The truth about legacy lies in two distinctions: one is catchy while the other is immortal. The former will cross our mind every so often once its popularity has run its course. But the latter will burn through us and shape our future like an ancient river that once carved deep valleys.

Yet leaving our perennial signature is more nuanced than mere superb work. It is breathing life into our endeavors so that we are born into these labors. Our heritage should reflect our own image – but in a mirror that pierces past the sharpness of our eyes and meager grimaces, to reveal the scaffolding of our very humanity. It is this humanity – this very basic building block that we hear in the strings and keys of Mozart. It is this humanity we read in the words of Christ and Plato’s simple longing to understand.

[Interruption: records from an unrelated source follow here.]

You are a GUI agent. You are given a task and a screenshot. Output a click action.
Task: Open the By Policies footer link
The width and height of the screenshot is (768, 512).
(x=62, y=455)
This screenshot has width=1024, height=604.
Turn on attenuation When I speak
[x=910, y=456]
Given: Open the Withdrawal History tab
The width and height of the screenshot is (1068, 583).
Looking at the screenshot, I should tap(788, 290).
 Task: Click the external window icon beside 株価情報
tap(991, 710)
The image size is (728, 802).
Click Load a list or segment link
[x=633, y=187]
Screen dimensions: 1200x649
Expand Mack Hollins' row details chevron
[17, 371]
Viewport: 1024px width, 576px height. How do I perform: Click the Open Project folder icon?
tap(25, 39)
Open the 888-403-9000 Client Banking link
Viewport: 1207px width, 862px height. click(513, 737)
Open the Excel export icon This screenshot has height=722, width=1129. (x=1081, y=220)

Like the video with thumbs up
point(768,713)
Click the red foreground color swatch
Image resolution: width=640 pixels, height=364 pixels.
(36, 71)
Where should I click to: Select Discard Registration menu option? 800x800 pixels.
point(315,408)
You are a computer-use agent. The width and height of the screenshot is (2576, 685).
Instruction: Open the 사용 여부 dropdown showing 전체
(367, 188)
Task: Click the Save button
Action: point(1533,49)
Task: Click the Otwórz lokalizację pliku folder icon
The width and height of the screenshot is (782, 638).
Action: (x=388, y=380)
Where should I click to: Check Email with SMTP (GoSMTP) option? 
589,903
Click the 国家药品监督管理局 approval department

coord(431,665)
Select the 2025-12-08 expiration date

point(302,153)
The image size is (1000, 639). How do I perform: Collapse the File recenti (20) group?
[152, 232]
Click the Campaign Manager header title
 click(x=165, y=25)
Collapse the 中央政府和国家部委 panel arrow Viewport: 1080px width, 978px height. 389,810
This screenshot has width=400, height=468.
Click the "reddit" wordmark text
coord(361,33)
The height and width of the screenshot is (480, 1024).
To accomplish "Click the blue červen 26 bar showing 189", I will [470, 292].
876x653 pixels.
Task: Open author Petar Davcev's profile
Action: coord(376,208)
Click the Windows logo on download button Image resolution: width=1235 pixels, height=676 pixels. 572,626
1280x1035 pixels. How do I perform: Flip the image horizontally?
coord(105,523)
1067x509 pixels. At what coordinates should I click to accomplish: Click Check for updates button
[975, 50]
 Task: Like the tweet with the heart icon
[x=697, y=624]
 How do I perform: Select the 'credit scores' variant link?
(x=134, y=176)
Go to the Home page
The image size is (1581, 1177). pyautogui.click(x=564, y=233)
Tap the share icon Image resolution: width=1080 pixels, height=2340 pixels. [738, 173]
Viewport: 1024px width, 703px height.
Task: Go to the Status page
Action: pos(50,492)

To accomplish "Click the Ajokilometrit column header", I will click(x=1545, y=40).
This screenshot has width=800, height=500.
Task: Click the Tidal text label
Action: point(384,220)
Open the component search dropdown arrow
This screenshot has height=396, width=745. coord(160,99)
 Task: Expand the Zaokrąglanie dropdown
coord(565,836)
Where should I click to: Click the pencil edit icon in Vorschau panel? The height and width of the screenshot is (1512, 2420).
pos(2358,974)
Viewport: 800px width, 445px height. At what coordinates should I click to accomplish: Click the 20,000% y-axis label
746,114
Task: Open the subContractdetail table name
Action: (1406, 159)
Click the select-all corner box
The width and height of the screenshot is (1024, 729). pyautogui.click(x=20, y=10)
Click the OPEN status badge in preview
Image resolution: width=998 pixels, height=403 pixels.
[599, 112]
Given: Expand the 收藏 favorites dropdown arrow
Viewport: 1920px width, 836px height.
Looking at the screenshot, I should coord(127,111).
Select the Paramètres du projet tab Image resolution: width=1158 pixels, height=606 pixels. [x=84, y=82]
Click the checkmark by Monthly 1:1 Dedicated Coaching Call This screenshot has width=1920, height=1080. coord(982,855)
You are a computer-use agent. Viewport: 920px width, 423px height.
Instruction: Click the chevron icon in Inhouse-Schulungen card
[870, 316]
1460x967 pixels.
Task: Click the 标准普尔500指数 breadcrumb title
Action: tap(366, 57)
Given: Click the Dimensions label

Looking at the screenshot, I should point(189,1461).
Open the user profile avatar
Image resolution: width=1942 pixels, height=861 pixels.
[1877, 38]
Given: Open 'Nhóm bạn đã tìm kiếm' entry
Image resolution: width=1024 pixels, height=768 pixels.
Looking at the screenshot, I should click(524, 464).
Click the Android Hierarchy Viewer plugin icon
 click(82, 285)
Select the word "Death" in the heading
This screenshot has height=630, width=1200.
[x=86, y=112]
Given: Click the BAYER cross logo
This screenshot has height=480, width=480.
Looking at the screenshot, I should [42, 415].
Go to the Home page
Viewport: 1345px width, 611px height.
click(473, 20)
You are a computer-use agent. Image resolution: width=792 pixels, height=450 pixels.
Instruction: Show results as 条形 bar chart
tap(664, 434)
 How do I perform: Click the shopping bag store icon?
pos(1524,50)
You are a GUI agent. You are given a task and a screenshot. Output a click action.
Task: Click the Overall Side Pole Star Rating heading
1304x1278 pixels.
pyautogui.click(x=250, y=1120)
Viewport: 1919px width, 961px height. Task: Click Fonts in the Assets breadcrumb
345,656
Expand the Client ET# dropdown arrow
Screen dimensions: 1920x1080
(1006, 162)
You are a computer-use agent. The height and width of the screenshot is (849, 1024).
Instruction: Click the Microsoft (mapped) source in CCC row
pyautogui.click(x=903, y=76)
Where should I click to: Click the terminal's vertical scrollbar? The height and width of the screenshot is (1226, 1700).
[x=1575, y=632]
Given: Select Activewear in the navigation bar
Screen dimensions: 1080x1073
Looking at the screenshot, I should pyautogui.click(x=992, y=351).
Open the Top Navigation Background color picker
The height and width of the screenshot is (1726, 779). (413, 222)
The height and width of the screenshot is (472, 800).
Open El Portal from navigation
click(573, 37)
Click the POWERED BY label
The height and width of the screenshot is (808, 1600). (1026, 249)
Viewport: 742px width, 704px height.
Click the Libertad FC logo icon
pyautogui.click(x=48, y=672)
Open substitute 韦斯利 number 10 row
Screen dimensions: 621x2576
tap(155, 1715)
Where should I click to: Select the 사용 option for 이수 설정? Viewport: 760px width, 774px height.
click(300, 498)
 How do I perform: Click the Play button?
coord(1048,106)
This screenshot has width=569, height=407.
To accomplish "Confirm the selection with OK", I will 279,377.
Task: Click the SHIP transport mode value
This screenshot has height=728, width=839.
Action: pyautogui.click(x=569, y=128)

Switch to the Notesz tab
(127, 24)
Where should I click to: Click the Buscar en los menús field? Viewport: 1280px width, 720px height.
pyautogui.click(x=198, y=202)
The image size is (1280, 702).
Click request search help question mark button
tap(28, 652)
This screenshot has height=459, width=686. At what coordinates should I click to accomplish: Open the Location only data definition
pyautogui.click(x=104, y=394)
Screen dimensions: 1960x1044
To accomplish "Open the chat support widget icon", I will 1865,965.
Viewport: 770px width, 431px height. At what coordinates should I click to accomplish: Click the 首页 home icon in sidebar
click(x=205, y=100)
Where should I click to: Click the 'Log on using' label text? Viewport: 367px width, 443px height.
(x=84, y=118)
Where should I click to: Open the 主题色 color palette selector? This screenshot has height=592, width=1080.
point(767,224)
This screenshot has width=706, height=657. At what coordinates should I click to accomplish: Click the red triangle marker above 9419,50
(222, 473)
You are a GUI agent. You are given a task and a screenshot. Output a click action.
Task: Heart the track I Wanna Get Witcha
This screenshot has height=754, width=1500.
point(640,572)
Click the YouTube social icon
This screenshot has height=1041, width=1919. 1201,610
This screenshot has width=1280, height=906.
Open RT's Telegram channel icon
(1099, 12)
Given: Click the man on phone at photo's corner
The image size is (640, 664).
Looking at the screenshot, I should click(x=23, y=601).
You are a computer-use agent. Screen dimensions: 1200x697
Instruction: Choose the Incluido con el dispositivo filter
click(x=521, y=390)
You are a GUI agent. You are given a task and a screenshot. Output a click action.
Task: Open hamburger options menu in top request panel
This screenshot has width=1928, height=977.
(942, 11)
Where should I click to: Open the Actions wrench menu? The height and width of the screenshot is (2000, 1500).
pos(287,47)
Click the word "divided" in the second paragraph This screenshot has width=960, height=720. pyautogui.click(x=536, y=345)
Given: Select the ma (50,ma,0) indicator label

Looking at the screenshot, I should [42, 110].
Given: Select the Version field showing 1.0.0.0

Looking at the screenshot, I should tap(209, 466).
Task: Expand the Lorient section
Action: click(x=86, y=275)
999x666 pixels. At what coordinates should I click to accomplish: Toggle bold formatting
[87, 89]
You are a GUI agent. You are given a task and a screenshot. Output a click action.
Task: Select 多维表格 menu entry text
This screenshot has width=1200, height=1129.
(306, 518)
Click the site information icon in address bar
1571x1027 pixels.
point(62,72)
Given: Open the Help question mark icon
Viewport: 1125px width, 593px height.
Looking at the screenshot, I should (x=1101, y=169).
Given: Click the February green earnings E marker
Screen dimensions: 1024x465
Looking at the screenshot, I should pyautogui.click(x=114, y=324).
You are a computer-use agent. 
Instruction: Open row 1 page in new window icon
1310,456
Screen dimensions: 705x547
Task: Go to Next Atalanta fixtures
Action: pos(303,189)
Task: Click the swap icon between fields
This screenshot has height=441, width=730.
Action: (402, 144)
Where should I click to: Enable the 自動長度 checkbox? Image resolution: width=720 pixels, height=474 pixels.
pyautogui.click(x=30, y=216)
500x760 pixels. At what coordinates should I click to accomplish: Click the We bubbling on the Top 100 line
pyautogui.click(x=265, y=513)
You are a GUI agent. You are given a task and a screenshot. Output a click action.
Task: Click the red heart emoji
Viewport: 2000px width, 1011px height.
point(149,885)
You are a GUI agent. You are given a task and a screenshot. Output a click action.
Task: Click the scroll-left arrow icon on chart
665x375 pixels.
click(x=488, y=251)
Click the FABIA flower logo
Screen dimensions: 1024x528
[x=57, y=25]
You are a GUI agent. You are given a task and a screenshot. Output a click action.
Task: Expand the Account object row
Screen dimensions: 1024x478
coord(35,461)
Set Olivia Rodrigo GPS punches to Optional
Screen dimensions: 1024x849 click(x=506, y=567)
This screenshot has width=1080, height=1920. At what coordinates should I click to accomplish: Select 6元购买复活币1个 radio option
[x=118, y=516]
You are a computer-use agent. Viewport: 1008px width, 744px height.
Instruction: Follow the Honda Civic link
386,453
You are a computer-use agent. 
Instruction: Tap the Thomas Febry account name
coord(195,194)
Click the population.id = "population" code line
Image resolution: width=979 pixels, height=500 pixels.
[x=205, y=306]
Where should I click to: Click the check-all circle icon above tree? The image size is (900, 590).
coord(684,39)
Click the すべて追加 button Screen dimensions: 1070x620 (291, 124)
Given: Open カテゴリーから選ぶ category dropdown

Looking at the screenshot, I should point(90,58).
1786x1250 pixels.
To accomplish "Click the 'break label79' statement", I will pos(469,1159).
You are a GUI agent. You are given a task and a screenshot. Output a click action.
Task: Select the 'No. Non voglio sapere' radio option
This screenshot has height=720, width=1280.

No. Productivity is not nearly enough. If we want to be remembered, we will have to enrich the world with something more selfless and authentic. Emerson remarks on this simple truth through his poem The Rhodora:

Rhodora! the sages ask thee why
This charm is wasted on the earth and sky,
Tell them, dear, that if eyes were made for seeing,
Then Beauty is its own excuse for being:
Why thou wert there, O rival of the rose!
I never thought to ask, I never knew:
But, in my simple ignorance, suppose
The self-same Power that brought me here brought you.

And whether one or a million years pass, the rhodora shall always remain beautiful. Can the same be said for your legacy? Beauty endures.